Of course, compared to the carnage unleashed at the Record and Herald, the Scotsman Publications plan is a warm-hearted and visionary commitment to quality journalism.

One thing that gets forgotten in the sturm und drang is that the managers who are doing these things aren't stupid and evil (though the increasingly large numbers of journos on the dole may not agree). They are prisoners of an economic model that no longer holds. To satisfy their shareholders, Johnston Press, Newsquest and Trinity Mirror have to generate profit margins that are simply no longer sustainable. Falling ad revenues, increased online readership and plummeting sales have seen to that.

They can't increase revenues so they have to cut costs to protect the margins. But that only works in the short term; in the long term, it's the kiss of death.

The key to long-term survival for papers, Scottish and otherwise, is a commitment to quality journalism - focusing on what they do best and what their readers want – and forgetting about rewritten agency copy and lazy features. They need to understand how the web works and how to make money out of it (and they really don't at the moment).

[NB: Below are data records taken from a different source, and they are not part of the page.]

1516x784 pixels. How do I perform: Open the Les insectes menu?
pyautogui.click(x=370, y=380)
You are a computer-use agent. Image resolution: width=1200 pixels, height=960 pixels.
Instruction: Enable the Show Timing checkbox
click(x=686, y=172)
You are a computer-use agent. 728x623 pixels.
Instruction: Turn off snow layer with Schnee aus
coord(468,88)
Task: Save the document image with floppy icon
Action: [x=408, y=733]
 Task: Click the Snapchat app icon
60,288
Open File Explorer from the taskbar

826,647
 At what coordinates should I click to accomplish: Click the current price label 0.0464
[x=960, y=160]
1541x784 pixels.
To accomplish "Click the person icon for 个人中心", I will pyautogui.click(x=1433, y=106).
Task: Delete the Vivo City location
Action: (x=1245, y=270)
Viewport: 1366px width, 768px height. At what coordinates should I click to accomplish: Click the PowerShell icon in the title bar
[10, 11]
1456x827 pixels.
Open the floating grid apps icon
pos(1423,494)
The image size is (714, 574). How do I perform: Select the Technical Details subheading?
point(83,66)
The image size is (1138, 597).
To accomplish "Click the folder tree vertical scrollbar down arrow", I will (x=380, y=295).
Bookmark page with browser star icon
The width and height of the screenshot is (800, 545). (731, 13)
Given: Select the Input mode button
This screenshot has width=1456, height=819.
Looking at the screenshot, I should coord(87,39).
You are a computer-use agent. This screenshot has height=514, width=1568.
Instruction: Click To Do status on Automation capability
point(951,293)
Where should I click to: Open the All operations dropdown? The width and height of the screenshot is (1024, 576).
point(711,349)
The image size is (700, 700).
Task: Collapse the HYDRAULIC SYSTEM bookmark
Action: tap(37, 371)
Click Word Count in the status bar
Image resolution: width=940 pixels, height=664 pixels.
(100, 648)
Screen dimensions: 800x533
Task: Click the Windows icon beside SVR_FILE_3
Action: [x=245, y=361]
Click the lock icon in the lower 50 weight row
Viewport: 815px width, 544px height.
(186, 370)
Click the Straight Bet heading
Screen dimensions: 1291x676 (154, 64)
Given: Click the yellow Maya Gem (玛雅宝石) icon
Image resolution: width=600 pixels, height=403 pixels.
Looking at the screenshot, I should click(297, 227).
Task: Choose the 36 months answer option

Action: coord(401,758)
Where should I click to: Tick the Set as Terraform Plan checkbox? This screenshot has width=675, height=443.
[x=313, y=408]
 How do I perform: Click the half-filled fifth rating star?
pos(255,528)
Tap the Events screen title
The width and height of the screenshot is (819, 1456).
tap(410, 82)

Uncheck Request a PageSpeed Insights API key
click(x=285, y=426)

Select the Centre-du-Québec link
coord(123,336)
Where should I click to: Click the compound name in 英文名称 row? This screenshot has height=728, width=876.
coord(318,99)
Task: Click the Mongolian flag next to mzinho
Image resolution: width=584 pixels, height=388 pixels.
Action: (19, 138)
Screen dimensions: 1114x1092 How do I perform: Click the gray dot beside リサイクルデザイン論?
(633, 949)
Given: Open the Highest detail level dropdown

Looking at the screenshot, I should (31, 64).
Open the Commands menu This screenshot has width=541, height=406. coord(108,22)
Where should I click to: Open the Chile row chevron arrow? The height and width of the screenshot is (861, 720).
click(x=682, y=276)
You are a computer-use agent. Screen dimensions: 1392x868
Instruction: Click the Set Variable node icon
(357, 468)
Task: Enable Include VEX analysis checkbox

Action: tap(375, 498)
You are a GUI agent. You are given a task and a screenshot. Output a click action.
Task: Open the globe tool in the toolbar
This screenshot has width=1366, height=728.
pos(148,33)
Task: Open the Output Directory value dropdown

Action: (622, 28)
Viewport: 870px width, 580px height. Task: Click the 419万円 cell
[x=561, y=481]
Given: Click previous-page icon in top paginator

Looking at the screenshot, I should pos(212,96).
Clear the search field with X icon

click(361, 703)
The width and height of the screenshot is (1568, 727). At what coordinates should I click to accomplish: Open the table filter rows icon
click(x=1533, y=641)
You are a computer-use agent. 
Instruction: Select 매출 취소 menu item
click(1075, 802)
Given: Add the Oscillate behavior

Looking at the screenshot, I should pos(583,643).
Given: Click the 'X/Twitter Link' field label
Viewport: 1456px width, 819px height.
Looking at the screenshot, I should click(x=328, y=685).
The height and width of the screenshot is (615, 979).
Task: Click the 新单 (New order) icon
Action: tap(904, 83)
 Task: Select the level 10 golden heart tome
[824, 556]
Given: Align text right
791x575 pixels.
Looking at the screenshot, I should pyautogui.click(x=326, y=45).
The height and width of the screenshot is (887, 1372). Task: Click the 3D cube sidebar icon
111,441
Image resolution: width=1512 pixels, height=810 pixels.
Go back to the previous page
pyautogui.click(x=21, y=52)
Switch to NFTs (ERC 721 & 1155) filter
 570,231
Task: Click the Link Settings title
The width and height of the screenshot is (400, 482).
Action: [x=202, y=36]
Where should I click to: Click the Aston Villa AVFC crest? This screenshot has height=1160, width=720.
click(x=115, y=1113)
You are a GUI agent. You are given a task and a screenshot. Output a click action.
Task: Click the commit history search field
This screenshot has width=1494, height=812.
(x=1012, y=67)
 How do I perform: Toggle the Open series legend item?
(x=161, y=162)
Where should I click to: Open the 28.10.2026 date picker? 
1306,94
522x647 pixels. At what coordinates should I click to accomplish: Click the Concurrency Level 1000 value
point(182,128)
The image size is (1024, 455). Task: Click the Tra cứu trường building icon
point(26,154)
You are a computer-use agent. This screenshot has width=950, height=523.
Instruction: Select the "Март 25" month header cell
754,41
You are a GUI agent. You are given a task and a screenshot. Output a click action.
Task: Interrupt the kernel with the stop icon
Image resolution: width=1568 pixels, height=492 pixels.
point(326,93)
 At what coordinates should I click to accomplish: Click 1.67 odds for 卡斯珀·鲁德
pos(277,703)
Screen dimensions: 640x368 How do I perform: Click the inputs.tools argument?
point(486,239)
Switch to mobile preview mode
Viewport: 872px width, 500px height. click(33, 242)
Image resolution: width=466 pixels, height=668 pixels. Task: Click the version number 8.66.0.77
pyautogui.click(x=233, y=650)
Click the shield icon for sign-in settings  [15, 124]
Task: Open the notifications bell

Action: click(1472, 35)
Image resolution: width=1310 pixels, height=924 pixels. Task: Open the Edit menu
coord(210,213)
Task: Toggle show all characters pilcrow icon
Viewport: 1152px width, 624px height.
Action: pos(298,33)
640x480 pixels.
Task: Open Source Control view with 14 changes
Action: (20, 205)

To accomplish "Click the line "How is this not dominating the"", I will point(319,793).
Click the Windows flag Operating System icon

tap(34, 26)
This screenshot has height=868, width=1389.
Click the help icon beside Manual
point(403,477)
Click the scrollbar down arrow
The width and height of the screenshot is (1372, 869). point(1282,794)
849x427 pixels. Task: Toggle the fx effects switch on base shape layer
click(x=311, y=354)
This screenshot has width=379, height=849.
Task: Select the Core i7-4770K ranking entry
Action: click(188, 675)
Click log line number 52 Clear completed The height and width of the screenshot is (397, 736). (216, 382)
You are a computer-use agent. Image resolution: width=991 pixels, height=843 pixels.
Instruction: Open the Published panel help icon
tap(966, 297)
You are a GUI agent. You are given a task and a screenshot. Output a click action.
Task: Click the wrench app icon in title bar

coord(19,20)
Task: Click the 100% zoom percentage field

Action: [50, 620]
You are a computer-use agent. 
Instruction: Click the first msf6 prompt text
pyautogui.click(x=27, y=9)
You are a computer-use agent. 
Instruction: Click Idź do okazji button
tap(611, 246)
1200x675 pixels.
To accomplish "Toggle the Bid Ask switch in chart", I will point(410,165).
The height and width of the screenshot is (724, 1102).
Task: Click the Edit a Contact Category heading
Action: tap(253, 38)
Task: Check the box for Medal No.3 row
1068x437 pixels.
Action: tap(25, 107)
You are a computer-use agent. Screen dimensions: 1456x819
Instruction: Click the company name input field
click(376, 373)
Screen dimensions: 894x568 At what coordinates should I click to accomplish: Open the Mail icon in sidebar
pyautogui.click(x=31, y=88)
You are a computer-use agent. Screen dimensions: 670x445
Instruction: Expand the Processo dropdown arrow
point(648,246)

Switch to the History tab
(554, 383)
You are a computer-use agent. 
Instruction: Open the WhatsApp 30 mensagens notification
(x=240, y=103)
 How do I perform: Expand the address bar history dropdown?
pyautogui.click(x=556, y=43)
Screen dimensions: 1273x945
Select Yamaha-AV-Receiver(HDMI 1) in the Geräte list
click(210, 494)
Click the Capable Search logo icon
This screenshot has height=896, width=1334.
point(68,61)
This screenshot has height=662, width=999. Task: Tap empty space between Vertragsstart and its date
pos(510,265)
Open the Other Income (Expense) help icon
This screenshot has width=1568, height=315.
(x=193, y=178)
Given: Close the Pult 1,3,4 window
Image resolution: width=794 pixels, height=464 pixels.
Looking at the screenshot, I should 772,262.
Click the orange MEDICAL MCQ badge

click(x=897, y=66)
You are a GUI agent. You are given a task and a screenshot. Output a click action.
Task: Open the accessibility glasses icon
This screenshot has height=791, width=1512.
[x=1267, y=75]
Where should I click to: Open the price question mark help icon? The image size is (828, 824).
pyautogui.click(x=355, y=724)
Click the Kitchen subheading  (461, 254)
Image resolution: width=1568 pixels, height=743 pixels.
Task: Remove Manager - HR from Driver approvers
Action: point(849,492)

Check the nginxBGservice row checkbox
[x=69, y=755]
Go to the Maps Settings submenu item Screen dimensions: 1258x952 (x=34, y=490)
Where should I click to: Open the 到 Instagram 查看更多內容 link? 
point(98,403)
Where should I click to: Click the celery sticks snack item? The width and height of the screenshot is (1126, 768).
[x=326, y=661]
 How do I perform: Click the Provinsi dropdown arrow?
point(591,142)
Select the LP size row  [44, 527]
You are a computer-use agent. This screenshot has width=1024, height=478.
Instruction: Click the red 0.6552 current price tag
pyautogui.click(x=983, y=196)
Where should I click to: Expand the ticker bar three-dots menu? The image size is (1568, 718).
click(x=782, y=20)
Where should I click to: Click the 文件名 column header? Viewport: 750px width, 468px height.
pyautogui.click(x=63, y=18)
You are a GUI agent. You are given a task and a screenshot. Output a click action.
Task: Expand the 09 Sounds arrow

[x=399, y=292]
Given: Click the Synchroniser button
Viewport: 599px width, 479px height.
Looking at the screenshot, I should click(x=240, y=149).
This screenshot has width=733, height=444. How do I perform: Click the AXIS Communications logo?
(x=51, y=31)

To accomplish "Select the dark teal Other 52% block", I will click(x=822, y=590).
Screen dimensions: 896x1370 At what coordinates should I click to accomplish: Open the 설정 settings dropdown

There is a real future for print (millions of people spend money on papers and they still generate huge amounts of ad revenue). But newspapers need to radically change their print products to reflect the diversity of what the modern audience wants. The future lies in targeted, tailored print editions aimed at different parts of a paper's audience.

All that requires investment and a more modest expectation of return on that investment. For papers to survive they have to be owned by people who don't expect unrealistic profit margins - and that probably means different owners.

But before we despair we should remember that, thanks to the internet, there is a greater appetite for journalism than there has ever been. Where there is an audience that big, there is a living still to be made.

Stewart Kirkpatrick is a director of internet consultancy w00tonomy Ltd and former editor of Scotsman.com.